7 aprile 2018

Cercare il consenso non è populismo


di Marco Almagisti e Paolo Graziano *

Dopo le elezioni del 4 marzo, i mass media non mancano di metterci in guardia rispetto al pericolo costituito dal (neo)populismo. Ma siamo certi che, usando il termine in modo esteso e improprio, non si faccia un cattivo servizio alla democrazia?

La democrazia dei moderni è una democrazia rappresentativa. Democrazia rappresentativa è un termine che indica un connubio: da un lato, il principio del governo popolare (per il quale la legittimità del potere politico deriva dal popolo); dall’altro l’istituto della rappresentanza, per cui il potere del popolo si manifesta soprattutto (ma non esclusivamente) nella scelta dei rappresentanti che agiscono in nome e per conto dei cittadini. La democrazia rappresentativa è una costruzione sempre in tensione, che consente una critica dell’operato dei rappresentanti da parte di chi li ha eletti. Tali critiche sono tanto più probabili e vigorose quanto più si attraversano momenti di crisi economica e sociale.
Secondo alcuni autori, e noi fra questi, il (neo)populismo costituisce una risposta ad un malessere sociale profondo che in tempi recenti non è stato rilevato né “rappresentato” dai partiti tradizionali. Il (neo)populismo contemporaneo è una risposta a tale malessere democratico, interna alla democrazia. Che piaccia o non piaccia. Una risposta che si è spesso rivelata vincente, a partire dalla proposta di tagliare i costi della politica – proposta che non è demagogica, come sostengono molti commentatori, ma simbolica. E i simboli in politica non sono tutto, ma rimangono fondamentali.

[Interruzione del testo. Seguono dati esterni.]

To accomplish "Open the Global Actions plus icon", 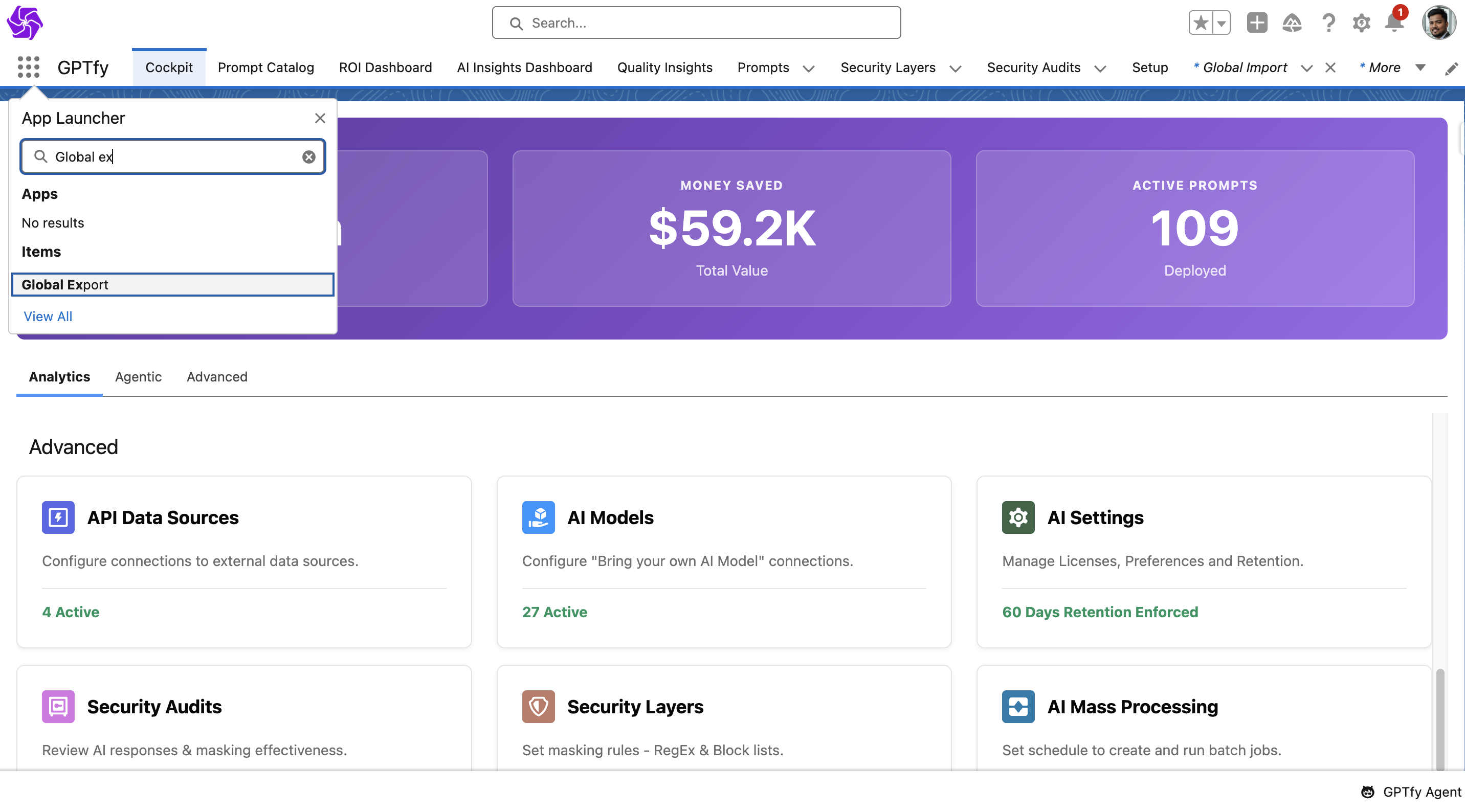I will (1257, 22).
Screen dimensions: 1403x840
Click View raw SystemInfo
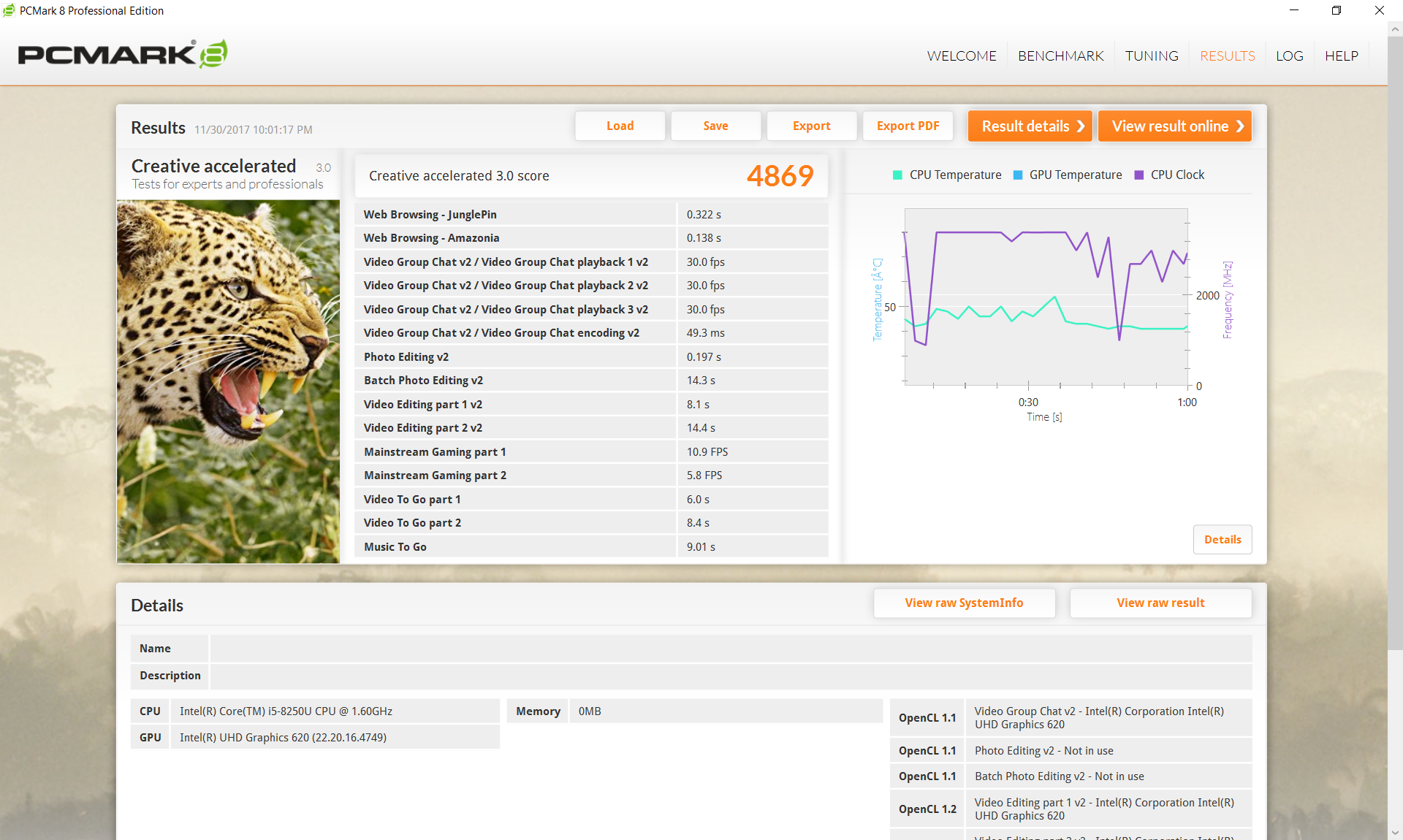964,603
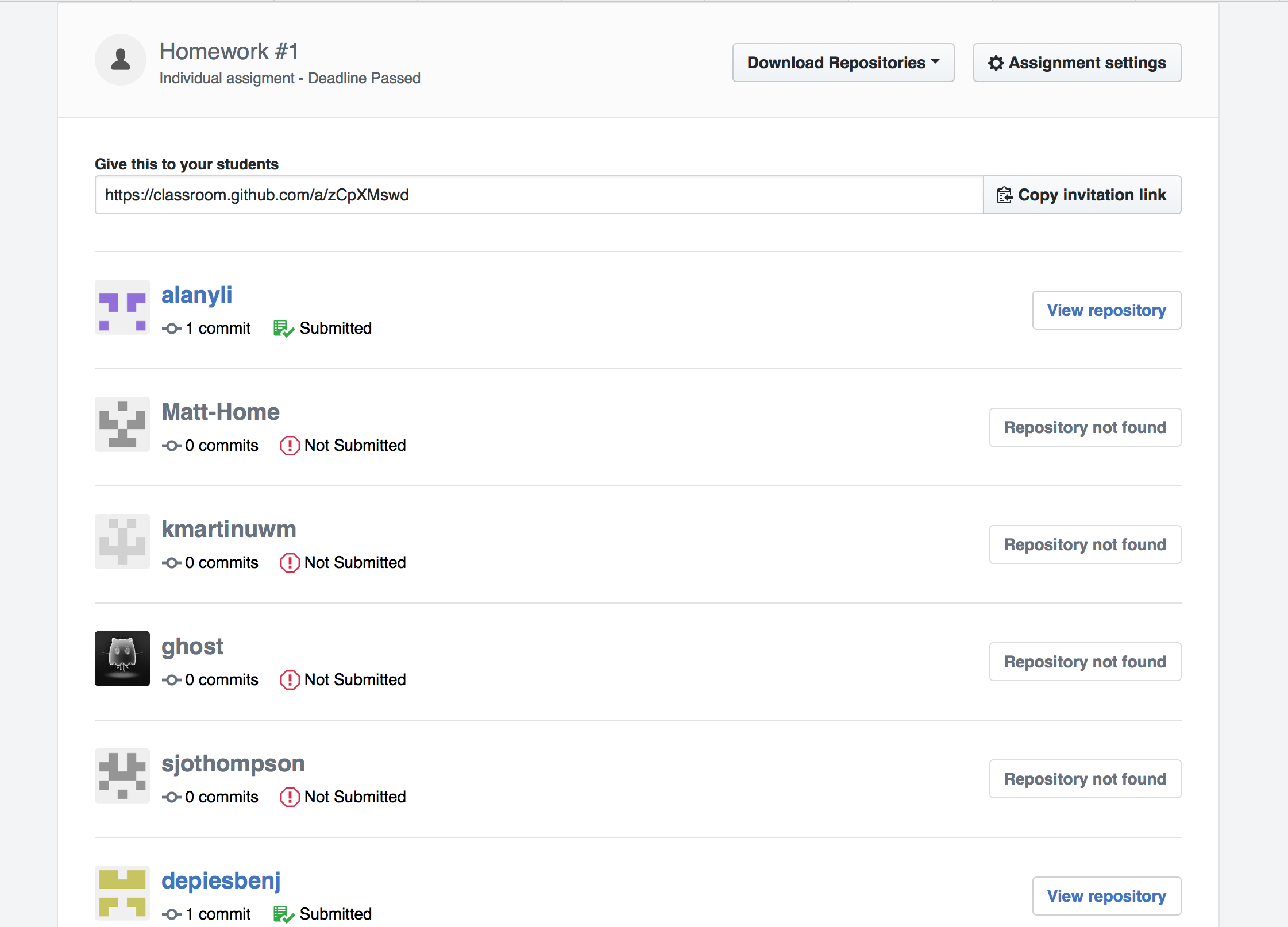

Vi sono alcuni utilizzi che riteniamo fuorvianti del termine (neo)populismo. 

1) Nel linguaggio politico, con la parziale eccezione di Podemos, Marine Le Pen e di Grillo, «populista» è sempre il proprio antagonista, l’altro che – in quanto populista – diventa IL nemico. Ossia, il termine «populista» è usato sic et simpliciter come un insulto; 

2) nel linguaggio giornalistico, «populista» connota spesso l’insorgenza di movimenti o partiti non previsti o non graditi dall’establishment; 

3) di conseguenza, si rischia di definire «populista» qualsiasi movimento di protesta, oppure ogni critica alle classi dirigenti o, più sottilmente, ogni critica alle decisioni prese dalle classi dirigenti (fra cui le politiche di gestione della crisi economica); 

4) molti esponenti della classe politica identificano con il termine «populista» la ricerca del «consenso», ma in questo modo si trascura il fatto che un sistema democratico necessita di legittimità, di costruire «consenso» sulle decisioni di fondo. Pena la perdita di legittimità del sistema nel suo complesso e la criminalizzazione di ogni forma di dissenso; 

5) secondo molti commentatori è da considerare «populista» quell’attore politico che punta le sue chances sulla comunicazione politica, ma in questo modo si trascura che «comunicare» significa «mettere in comune» e, pertanto, non è un ambito in alcun modo separabile da quello politico; 

6) conseguentemente, considerare «populista» chi semplicemente enfatizza gli aspetti emotivi della comunicazione politica, significa disconoscere che l’essere umano è un animale simbolico, che utilizza prassi discorsive per definire comportamenti e identità, e la comunicazione politica ha sempre avuto ad oggetto anche le emozioni e la loro gestione.

Per rimanere al caso italiano, cos’erano i giganteschi apparati ideologici dei grandi partiti di massa se non formidabili strumenti di comunicazione politica e di gestione della speranza politica? Oggi, tramontati quei «mondi vitali», è molto più difficile organizzare e stabilizzare il consenso, per poter conseguire obiettivi che trascendano l’immediato. Ma non v’è altra strada – a patto di non snaturare la democrazia – che non passi dalla faticosa ricostruzione di legami di fiducia fra cittadini, attori politici e istituzioni. 

In questa prospettiva, consideriamo il (neo)populismo non come malattia esibita da politici ed elettori, bensì come una manifestazione di democrazia a cui, se non ci si trova d’accordo, ci si deve opporre con idee, pratiche e persone nuove. E soprattutto credibili.

* da il manifesto  - 7 aprile 2018

Marco Almagisti e Paolo Graziano insegnano Scienza politica all’Università di Padova.